Primary ovarian insufficiency has strong familiality: results of a multigenerational genealogical study

Objective

To determine the familiality of primary ovarian insufficiency (POI) at population level through examination of multigenerational genealogical information linked to electronic medical records.

Design

Case-control study.

Setting

Not applicable.

Patient(s)

Women with POI were identified using International Classification of Disease 9 and 10 codes in electronic medical records (1995–2021) from 2 major health care systems in Utah and reviewed for accuracy.
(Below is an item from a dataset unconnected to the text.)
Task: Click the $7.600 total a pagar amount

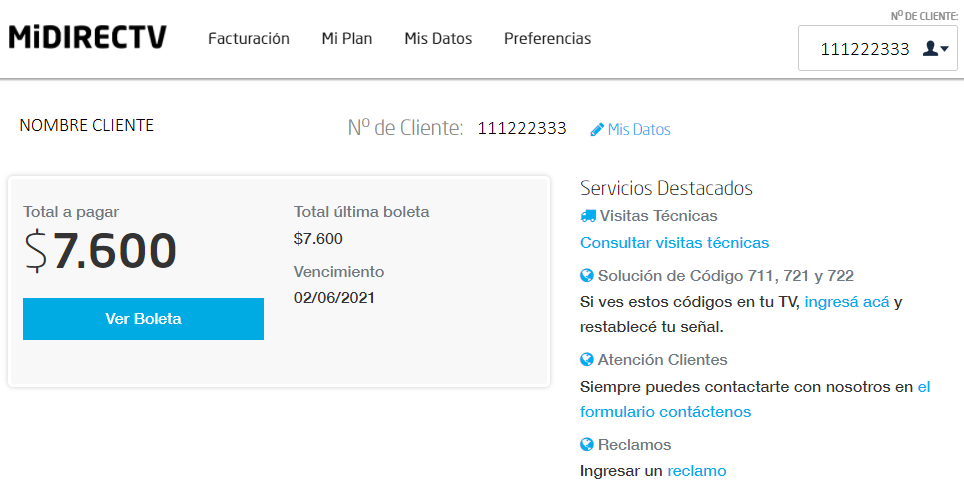Action: pyautogui.click(x=101, y=251)
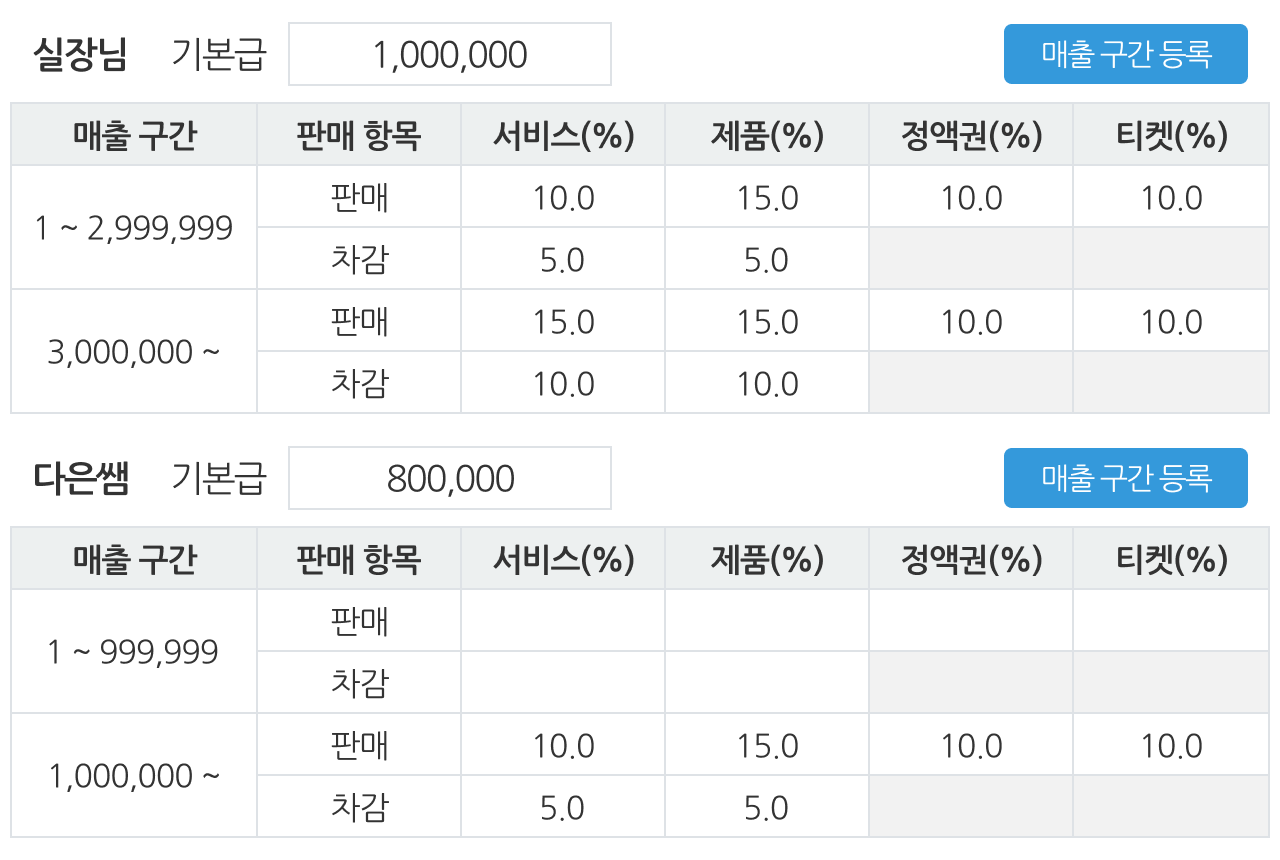Select 다은쌤's 1,000,000 ~ 매출 구간 cell
This screenshot has height=860, width=1280.
click(x=134, y=776)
Cases were linked to genealogy information in the Utah Population Database (UPDB). All included POI cases (n = 396) were required to have genealogy information available for at least 3 generations of ancestors. The risk of POI in relatives was compared with population rates for POI matched by age, sex, and birthplace.

Intervention(s)

Not applicable.

Main Outcome Measure(s)

Relative risk of POI in first-, second-, and third-degree relatives.

Result(s)

We identified 396 validated cases of POI with an associated 2,132 first-degree relatives, 5,245 second-degree relatives, and 10,853 third-degree relatives. We found an increased risk of POI among the extended relatives of cases. Specifically, first-degree relatives demonstrated an 18-fold increased risk of POI compared with controls relative risk ([RR],18.52 95% confidence interval [CI], 10.12–31.07), second-degree relatives demonstrated a 4-fold increase (RR, 4.21; CI, 1.15–10.79), and third-degree relatives demonstrated a 2.7-fold increase (RR, 2.65; CI, 1.14–5.21]).

Conclusion(s)

This is the first population-based study to assess the familial clustering of POI. The data demonstrate excess familiality, familial clustering of POI in excess compared with matched population rates of disease, among first-, second-, and third-degree relatives. These findings support a genetic contribution to POI.